→ ACTIVITIES
A. Name every kind of difference that the text on intercultural communication in medicine says can intensify the challenges of cross-cultural communication between health care providers and patients.
B. Using the text on intercultural communication in medicine, answer each question on its own line:
(i) In what role and where has the writer seen the misinterpretation of statements or actions happen many times?
(ii) According to the text, what does a holistic medicine not ignore?
(iii) How long does the text say the demand for practitioners to take cultural perspectives into account will continue?
C. Retype the passage from the text on intercultural communication in medicine, starting at "We have witnessed" and ending at "more cultural diversity.".

→ EXTRACT PROVIDED

Medicine based on evidence tends to focus on the biological body, irrespective of the cultural background of the person whose body it is. But nursing or medicine ...whether practiced as an art or a science does not exist independent of culture. The need for intercultural communication keeps proping up its head in the practice of evidence based medicine.
The need is never clearly seen when the practitioners and patients share a common culture. But when there are enormous cultural differences between them, the practice of medicine can become compromised or even end up lethal.
Transcultural communication is an art…an art fraught with pitfalls, especially in the medical arena! And when health care providers and patients talk to each other via a cultural divide, the challenges they face to establish an effective cross cultural communication can be intensified if social, economic, or language differences are also involved! The best intentioned statement or action can be misinterpreted by one or the other and disrupt their attempt to communicate or derail it completely. I have seen this happen many times as a medical worker in many German clinics.
I have also witnessed many caring, well-meaning, and intelligent European medical practitioners due to ignorance and sometimes fear of the unknown, deeply offend many foreign patients and thus hinder their acceptance of modern medical health care.I have witnessed and still experience many patients with foreign cultural backgrounds, trapped in their own cultural boundaries, infuriating and alienating well-intentioned health care providers to the point that effective treatment and therapy became less frequent or even stopped temporarily and budgets for special services event reduced to the lowest minimum.
We have witnessed each group bitterly complain about the other as the lousy cross cultural communication between them started…and sputtered…then stalled…time and time again. Professional experiences have taught us that people do insist that medicine be practiced holistically. A holistic medicine is one that doesn’t ignore the mind of the patient, which includes all those thoughts, feelings, and perceptions which are conditioned by cultural influences.
The demand for medical practitioners to take these cultural perspectives into account in their practice of medicine will continue to exist as long as cultural diversity does! Modern health care providers will need to refurbish their intercultural communication skills, especially when practicing in areas where there is more cultural diversity.

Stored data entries

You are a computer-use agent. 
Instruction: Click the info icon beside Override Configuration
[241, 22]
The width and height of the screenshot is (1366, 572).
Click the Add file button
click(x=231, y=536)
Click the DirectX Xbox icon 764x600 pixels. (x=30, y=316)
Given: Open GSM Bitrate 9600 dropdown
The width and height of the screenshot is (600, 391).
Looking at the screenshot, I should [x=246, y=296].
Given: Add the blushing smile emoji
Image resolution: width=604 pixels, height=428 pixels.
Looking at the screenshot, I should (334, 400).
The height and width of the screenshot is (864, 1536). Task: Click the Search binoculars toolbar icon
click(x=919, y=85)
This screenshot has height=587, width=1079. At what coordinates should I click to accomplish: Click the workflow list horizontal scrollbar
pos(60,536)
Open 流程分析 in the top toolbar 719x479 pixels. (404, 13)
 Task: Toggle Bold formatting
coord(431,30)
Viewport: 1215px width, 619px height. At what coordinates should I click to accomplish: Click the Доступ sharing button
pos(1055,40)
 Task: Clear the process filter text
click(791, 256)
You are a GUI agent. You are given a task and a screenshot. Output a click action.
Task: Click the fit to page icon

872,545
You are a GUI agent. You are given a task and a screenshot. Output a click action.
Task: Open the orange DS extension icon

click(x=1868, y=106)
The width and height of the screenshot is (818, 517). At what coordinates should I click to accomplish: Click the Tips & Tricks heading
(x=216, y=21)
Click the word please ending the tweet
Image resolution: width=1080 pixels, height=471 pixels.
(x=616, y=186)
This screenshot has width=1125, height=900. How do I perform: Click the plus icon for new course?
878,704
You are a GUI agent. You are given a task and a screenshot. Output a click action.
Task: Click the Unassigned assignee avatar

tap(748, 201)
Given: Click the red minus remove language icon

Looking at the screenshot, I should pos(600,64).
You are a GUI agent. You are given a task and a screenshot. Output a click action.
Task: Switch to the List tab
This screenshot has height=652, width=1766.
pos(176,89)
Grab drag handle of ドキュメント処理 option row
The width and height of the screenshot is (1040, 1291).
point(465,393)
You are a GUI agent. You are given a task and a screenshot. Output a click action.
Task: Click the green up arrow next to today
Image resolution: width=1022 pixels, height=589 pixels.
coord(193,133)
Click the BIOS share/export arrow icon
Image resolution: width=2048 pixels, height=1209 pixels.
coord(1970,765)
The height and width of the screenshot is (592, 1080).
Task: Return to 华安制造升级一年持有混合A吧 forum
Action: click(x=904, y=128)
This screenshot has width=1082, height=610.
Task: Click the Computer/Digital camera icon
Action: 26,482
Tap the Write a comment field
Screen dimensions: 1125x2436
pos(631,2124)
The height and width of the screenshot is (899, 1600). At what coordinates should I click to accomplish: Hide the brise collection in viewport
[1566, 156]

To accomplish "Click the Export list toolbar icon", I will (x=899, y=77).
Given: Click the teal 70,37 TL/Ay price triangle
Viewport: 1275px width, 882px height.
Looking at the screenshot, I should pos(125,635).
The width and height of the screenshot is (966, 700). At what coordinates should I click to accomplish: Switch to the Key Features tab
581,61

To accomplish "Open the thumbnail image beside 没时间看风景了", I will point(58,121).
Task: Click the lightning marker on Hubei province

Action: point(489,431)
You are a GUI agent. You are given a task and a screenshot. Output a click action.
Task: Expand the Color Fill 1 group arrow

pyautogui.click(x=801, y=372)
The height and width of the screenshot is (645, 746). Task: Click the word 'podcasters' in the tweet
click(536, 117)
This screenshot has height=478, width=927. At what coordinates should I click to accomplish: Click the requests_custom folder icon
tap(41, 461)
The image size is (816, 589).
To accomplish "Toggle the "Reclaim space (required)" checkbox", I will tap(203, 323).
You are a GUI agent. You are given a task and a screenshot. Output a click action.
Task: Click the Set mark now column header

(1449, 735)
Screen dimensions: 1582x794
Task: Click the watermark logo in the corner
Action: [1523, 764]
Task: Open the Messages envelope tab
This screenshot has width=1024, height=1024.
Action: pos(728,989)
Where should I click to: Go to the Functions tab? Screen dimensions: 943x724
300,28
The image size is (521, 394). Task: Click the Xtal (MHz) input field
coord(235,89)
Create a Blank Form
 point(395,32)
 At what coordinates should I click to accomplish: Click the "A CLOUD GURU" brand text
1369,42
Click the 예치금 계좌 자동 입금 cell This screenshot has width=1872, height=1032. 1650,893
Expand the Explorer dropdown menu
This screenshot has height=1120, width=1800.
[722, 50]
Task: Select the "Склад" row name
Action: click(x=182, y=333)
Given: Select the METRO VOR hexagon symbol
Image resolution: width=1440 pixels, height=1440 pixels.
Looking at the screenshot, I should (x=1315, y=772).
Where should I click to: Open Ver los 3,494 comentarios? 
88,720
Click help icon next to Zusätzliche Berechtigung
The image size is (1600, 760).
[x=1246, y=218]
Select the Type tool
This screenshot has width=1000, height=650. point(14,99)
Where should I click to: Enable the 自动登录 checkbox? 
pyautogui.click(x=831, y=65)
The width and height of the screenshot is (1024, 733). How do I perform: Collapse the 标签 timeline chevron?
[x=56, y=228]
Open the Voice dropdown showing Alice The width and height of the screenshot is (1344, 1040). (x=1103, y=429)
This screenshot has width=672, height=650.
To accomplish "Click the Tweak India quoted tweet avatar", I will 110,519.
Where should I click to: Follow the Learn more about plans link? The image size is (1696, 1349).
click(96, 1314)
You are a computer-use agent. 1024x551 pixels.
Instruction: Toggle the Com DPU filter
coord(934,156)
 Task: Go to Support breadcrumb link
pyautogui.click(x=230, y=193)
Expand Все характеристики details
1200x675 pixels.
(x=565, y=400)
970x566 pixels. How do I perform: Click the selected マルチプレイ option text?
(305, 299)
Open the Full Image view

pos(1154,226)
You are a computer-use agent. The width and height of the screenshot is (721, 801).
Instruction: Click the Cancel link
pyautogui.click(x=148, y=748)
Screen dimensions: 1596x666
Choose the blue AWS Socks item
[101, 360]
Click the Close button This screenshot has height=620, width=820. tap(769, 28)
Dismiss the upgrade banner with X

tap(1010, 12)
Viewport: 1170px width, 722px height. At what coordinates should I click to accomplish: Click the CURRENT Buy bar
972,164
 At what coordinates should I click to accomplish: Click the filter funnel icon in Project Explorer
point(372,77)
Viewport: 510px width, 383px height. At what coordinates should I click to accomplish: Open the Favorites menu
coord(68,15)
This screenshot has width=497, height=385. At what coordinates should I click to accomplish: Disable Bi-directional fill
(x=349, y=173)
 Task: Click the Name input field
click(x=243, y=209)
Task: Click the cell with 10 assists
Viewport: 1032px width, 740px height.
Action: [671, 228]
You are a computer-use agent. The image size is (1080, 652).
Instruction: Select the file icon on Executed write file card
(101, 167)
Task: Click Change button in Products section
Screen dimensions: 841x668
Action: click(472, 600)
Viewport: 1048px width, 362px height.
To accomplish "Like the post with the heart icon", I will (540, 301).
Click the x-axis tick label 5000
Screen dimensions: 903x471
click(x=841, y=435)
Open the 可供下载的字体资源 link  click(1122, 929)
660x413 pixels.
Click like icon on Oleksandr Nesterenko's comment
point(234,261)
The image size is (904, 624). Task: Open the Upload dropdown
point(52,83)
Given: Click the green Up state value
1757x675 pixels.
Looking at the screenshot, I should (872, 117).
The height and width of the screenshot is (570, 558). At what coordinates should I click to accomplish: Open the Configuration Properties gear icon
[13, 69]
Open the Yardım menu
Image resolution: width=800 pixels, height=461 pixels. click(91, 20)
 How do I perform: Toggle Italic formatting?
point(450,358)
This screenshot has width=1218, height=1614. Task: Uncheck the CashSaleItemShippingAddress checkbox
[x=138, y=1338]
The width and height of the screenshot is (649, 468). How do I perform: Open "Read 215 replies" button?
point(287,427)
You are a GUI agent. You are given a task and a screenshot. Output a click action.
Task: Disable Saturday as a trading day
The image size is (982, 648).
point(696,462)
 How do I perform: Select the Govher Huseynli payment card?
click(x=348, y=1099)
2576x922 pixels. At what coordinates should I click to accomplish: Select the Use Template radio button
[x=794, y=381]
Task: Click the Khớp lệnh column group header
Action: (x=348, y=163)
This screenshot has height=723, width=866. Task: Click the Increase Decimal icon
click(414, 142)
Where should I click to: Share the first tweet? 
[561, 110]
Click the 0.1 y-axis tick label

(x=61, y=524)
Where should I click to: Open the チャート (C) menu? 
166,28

→ EXERCISE RESPONSES
A. Social, economic, and language differences.

B.
(i) As a medical worker in many German clinics.
(ii) The mind of the patient, including all the thoughts, feelings, and perceptions conditioned by cultural influences.
(iii) As long as cultural diversity does.

C.
We have witnessed each group bitterly complain about the other as the lousy cross cultural communication between them started…and sputtered…then stalled…time and time again. Professional experiences have taught us that people do insist that medicine be practiced holistically. A holistic medicine is one that doesn’t ignore the mind of the patient, which includes all those thoughts, feelings, and perceptions which are conditioned by cultural influences.
The demand for medical practitioners to take these cultural perspectives into account in their practice of medicine will continue to exist as long as cultural diversity does! Modern health care providers will need to refurbish their intercultural communication skills, especially when practicing in areas where there is more cultural diversity.